A topic enables you to boost the recognition of a specific business issue by telling SpeechMiner UI what phrases to look for. For example, if you want to identify interactions in which the customer wishes to cancel an account, you could create a topic named Cancellation with the following phrases: "Close out my account" and "I need to cancel".
Topics can also be used to improve the overall speech recognition of the system in two main ways:
- Directly: For example, the word “cinnamon” may appear frequently in calls when “cinema” was actually said. You could enter a number of phrases in the topic related to “cinema” in order to improve the transcription results. This assumes that you do not need to report on calls related to “cinema”. That is, because the topic is a collection of mostly unrelated phrases, it is not very useful for reporting. In order to run reports on “cinema”, it is recommended to place the phrases in a topic that has a common business meaning.
- Indirectly: Consider the scenario in which “account number” is a phrase that is important to capture, but its accuracy is low due to a number of false positives being generated because “phone number” is recognized as “account number”. Adding the phrase “phone number” to the topic could potentially draw those false positives away from “account number”. Placing “phone number” in a topic implies that it is not important to run reports on “phone number”. For the incorrectly-recognized and undesired “cinnamon” appearing in transcripts, it is recommended to try to remove it (and therefore correctly recognize “cinema”) by adding “cinnamon” into the topic with strictness set at 100. Various phrases with additional context (for example, “late night cinnamon”) may work better than using the single-word phrase “cinnamon”.
More specifically, topics are a collection of phrases defined globally for the SpeechMiner UI system, and included in one or more programs as required. When a topic is included in a program, SpeechMiner UI searches for all of the phrases included in the topic's definition, in all the interactions associated with the program. When one of the phrases is found, SpeechMiner UI identifies it as a linguistic event and registers the topic as found at a specific time during the interaction.

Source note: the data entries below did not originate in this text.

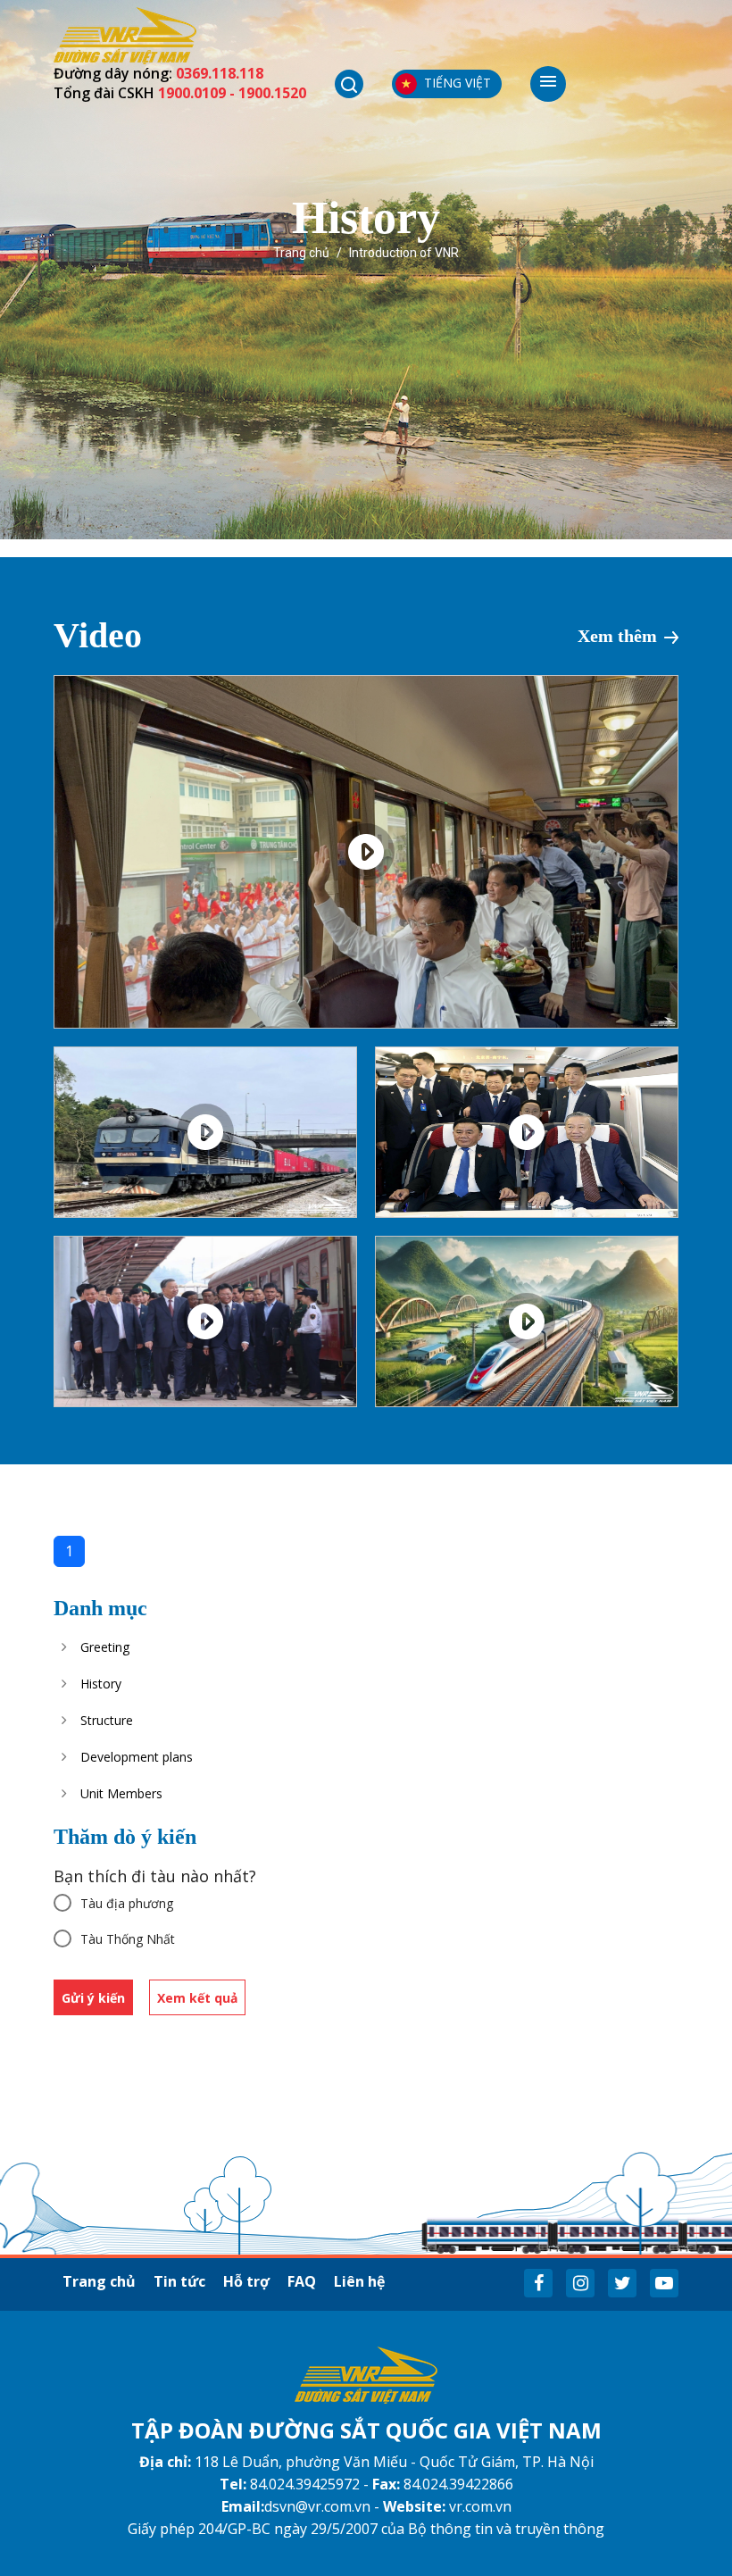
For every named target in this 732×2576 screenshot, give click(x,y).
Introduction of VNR (404, 253)
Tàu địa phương (126, 1903)
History (100, 1683)
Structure (106, 1720)
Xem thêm (617, 636)
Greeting (104, 1646)
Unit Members (121, 1793)
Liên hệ (359, 2281)
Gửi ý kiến (93, 1997)
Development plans (136, 1756)
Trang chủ (301, 253)
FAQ (301, 2281)
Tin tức (179, 2281)
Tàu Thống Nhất (127, 1938)
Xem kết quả (197, 1997)
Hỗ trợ (246, 2281)
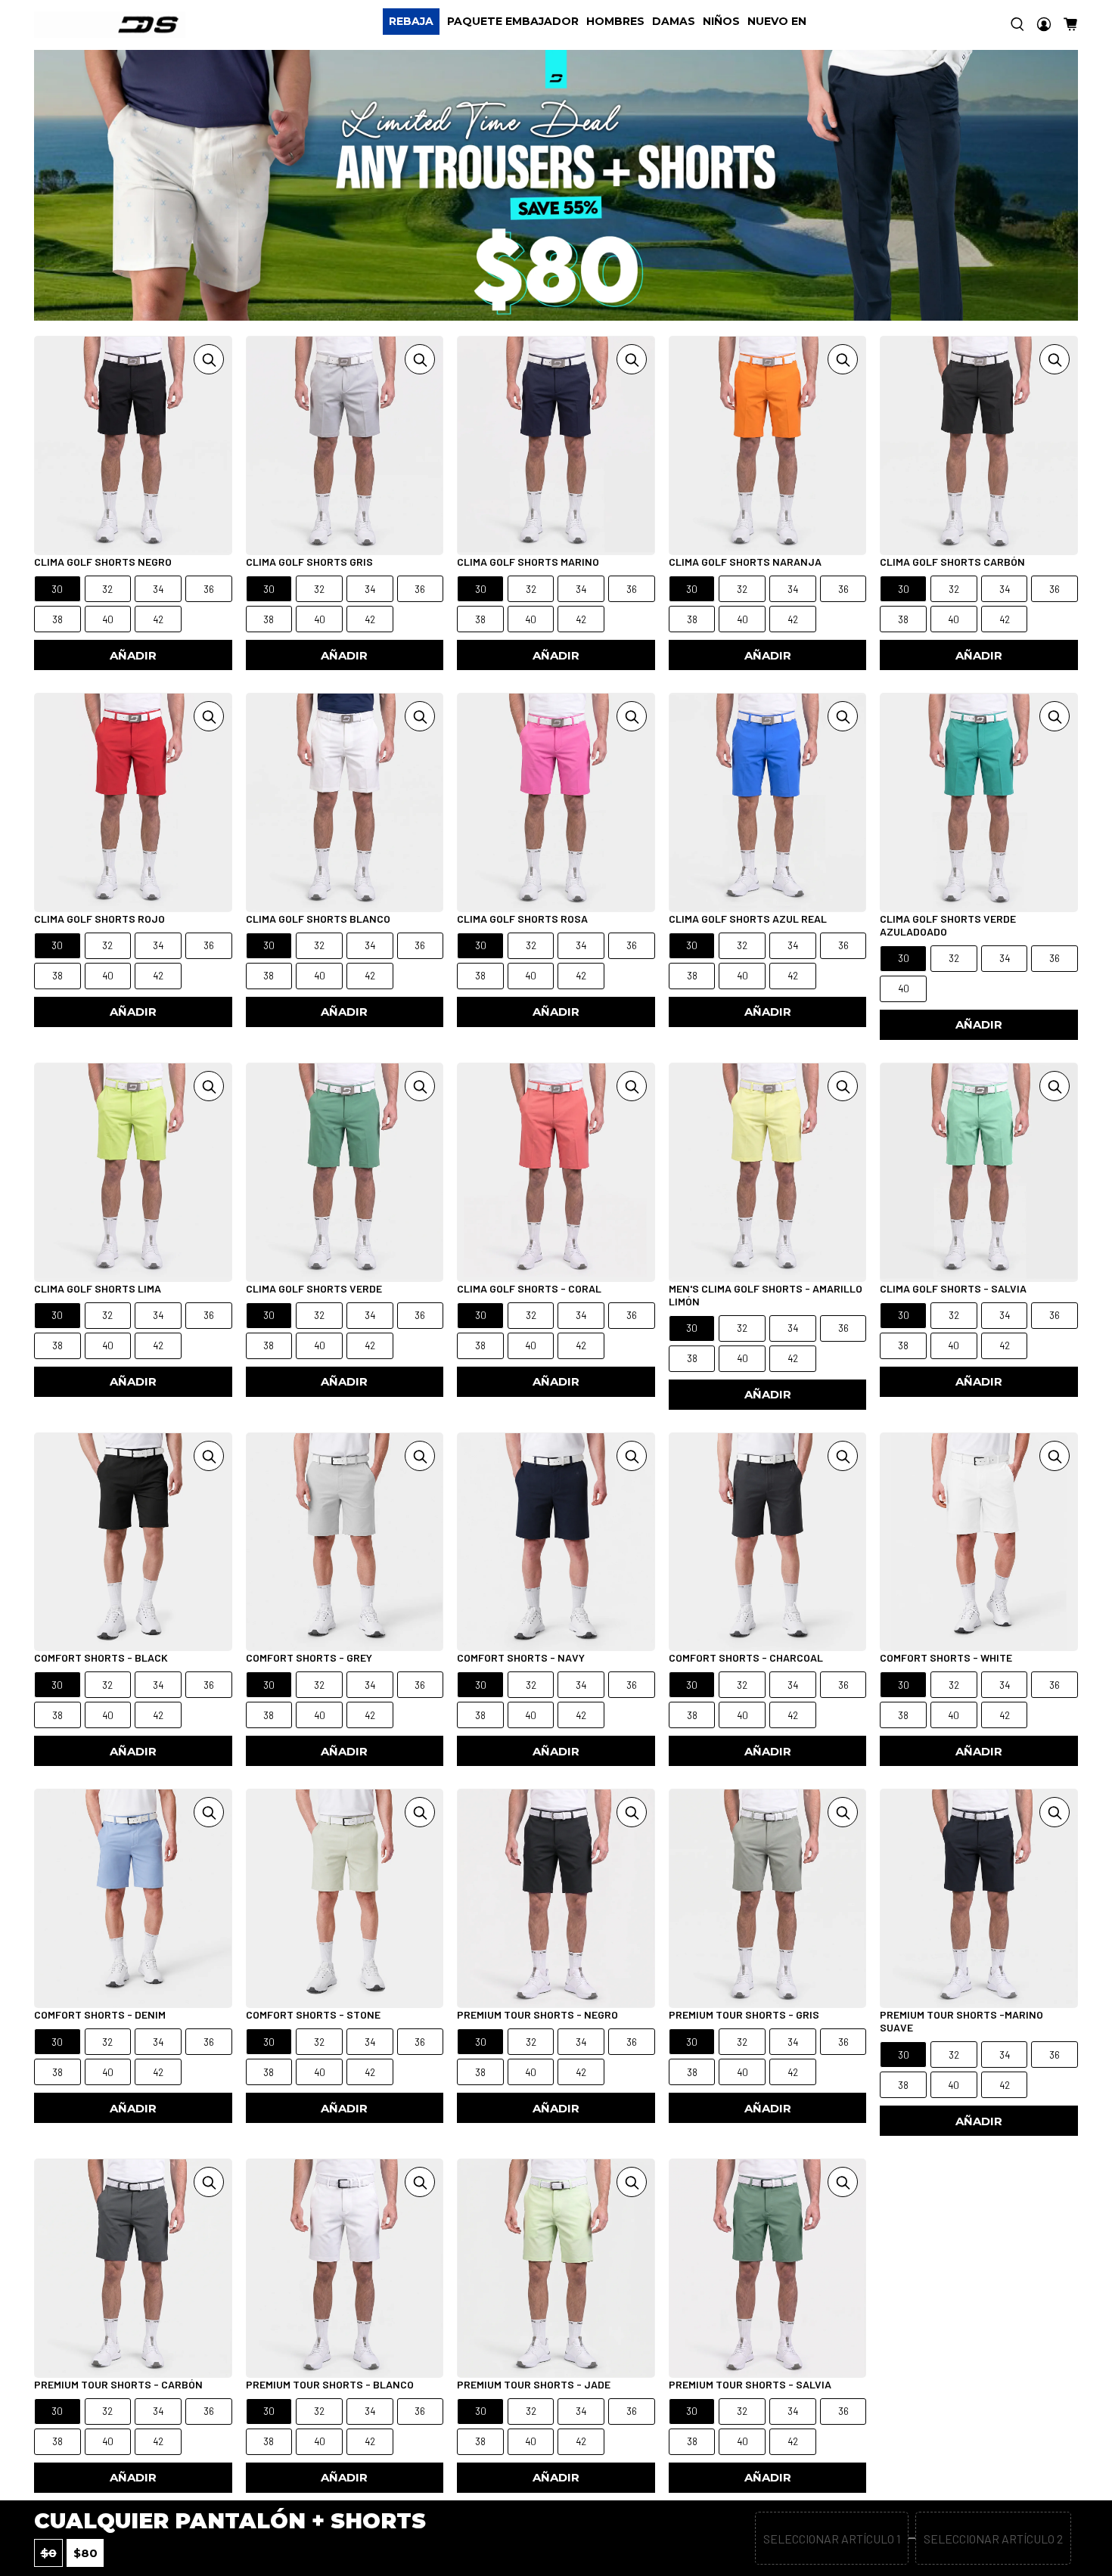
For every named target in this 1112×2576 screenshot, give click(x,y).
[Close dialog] (839, 1134)
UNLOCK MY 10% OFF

Each linguistic event identified by SpeechMiner UI in an interaction has a start time, an end time, a name, and a type. For example, if a topic called "Loan Offer" is identified by the phrase "can offer you a loan," the start time is when the agent began saying "can," the end time is when the agent finished saying "loan," the name is "Loan Offer," and the type of event is "Topic."
Although a topic can contain one phrase, the more phrases you add the more useful the topic.
Once a topic is created, you can always make modifications based on the accuracy of the results that the topic is achieving.